従業員が自分の仕事を通じて実現したいASVを個人目標発表会で発表することで、共感を得ながらチャレンジできる企業風土を作っています。個人目標発表会を通じて、従業員一人ひとりが工夫した事例をお互いに共有し、それぞれの課題について活発な議論を通じて、各組織が自走して改善を行い、チーム全体でASVの実現に向けて取り組んでいます。2022年度(令和4年度)の個人目標発表会は、国内外のグループ会社30社で実施されました。
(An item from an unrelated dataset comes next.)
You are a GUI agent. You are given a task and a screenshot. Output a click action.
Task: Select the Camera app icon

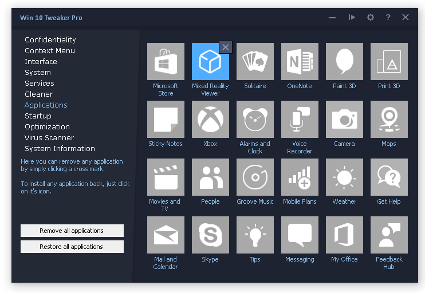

たとえばタイ味の素社では、2023年(令和5年)の従業員参加率が100%(計1,800名が参加)。タイ味の素社には、研究、生産、事業、コーポレートと多様な部門がありますが、参加者の質疑応答も活発に行われ、互いの目標を認め合い、安心して挑戦できる組織作りにもつながっています。

タイ味の素社の2023年(令和5年)の個人目標発表会の従業員参加率は100%!

ブラジル味の素社においては、リモート会議を活用した個人目標発表会が開催されました。生産部門における排水・廃棄物を出さない技術、DXを活用した生産管理、ラテンアメリカにおける食と健康の課題など、さまざまな個人目標が発表されました。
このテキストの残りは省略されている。